## [TASK BRIEF]
In the records below, find the line containing "Task: Switch to the star 92/92 tab" and the line containing "You are a computer-use". Give again exactly those lines and every line between them, omitting the pictures.
▼
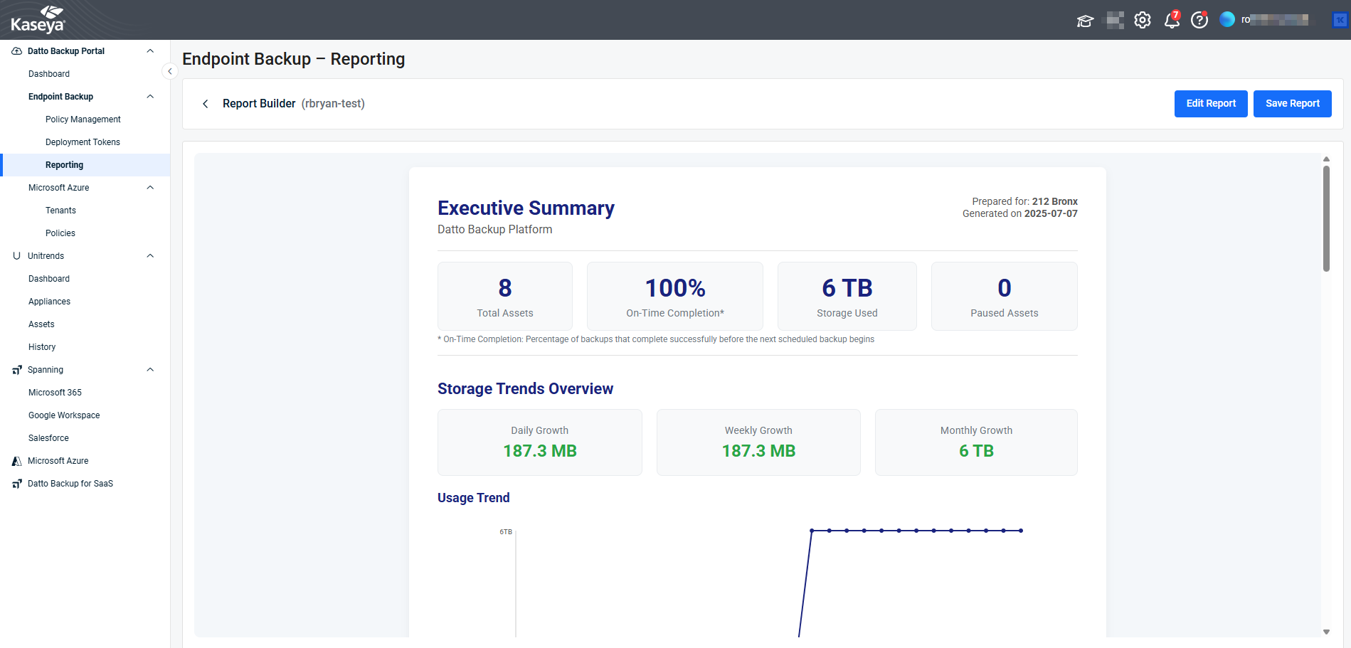Image resolution: width=1351 pixels, height=648 pixels.
Task: Click the Save Report button
Action: tap(1292, 104)
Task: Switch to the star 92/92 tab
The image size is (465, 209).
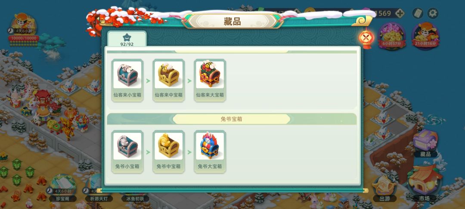Action: [127, 39]
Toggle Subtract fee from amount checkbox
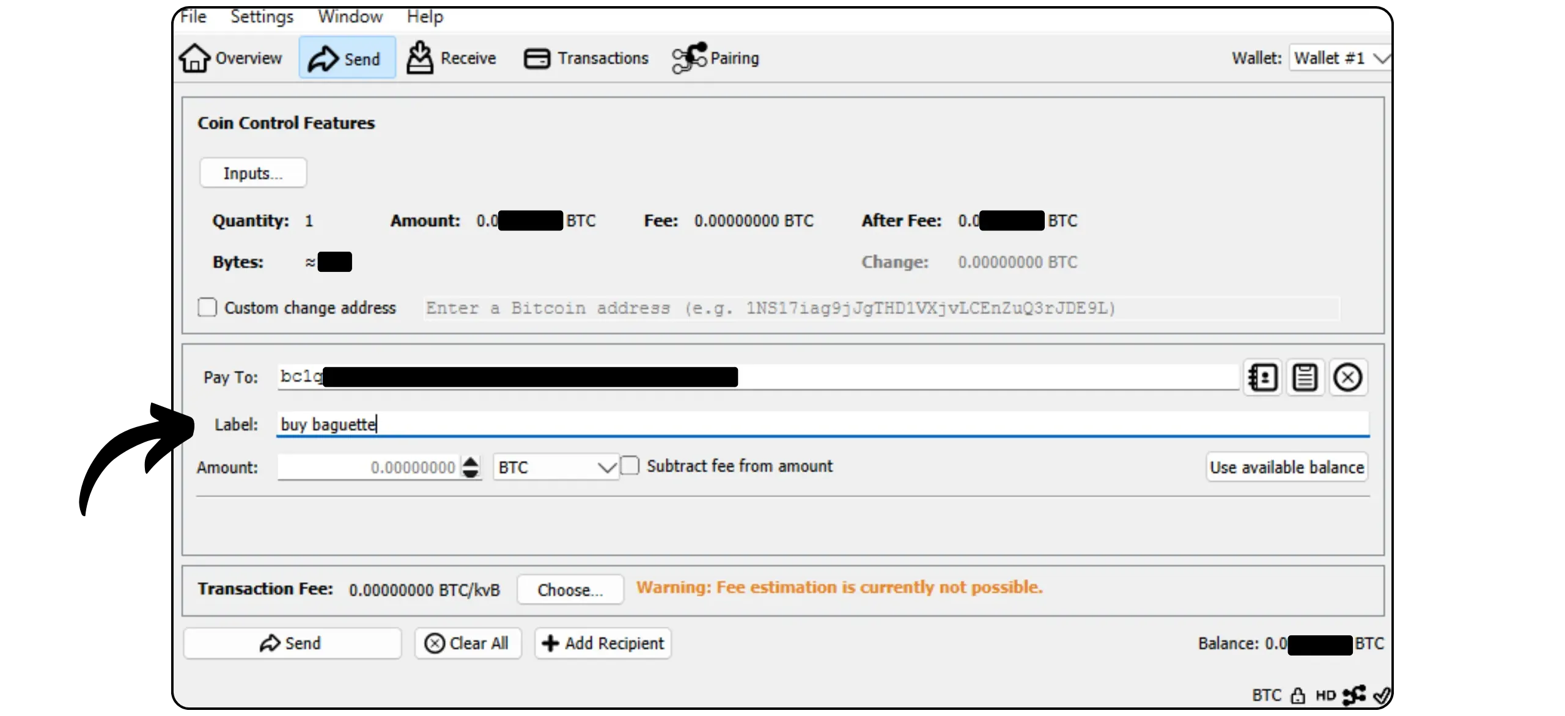The image size is (1565, 716). pyautogui.click(x=630, y=466)
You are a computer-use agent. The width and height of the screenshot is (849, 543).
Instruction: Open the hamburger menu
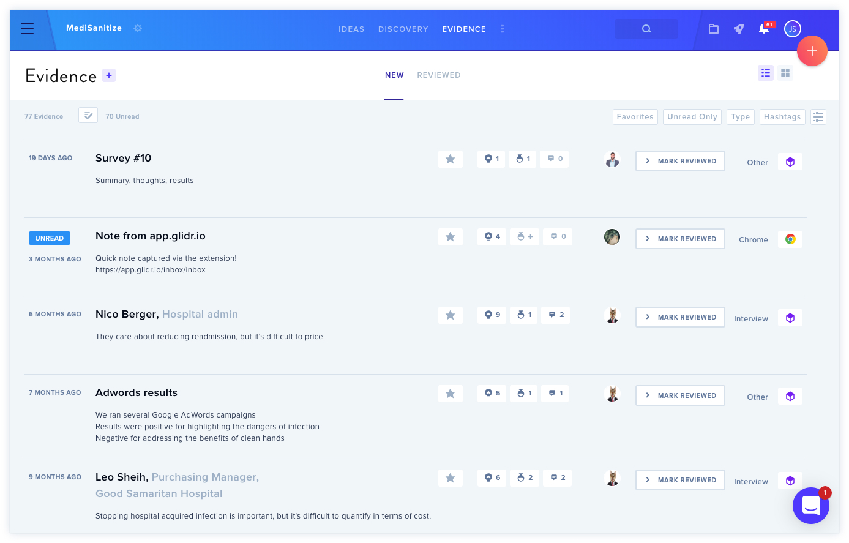pos(27,29)

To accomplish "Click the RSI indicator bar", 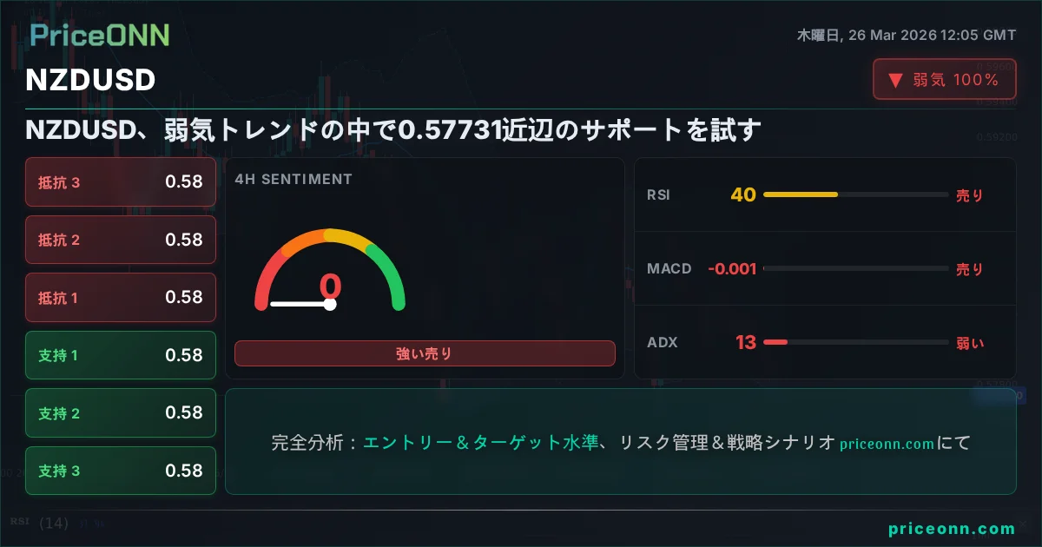I will tap(854, 195).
▲
## [RESPONSE AREA]
Task: Switch to the star 92/92 tab
The image size is (465, 209).
Action: [127, 39]
Toggle Subtract fee from amount checkbox
The image size is (1565, 716). pyautogui.click(x=630, y=466)
You are a computer-use agent. The width and height of the screenshot is (849, 543).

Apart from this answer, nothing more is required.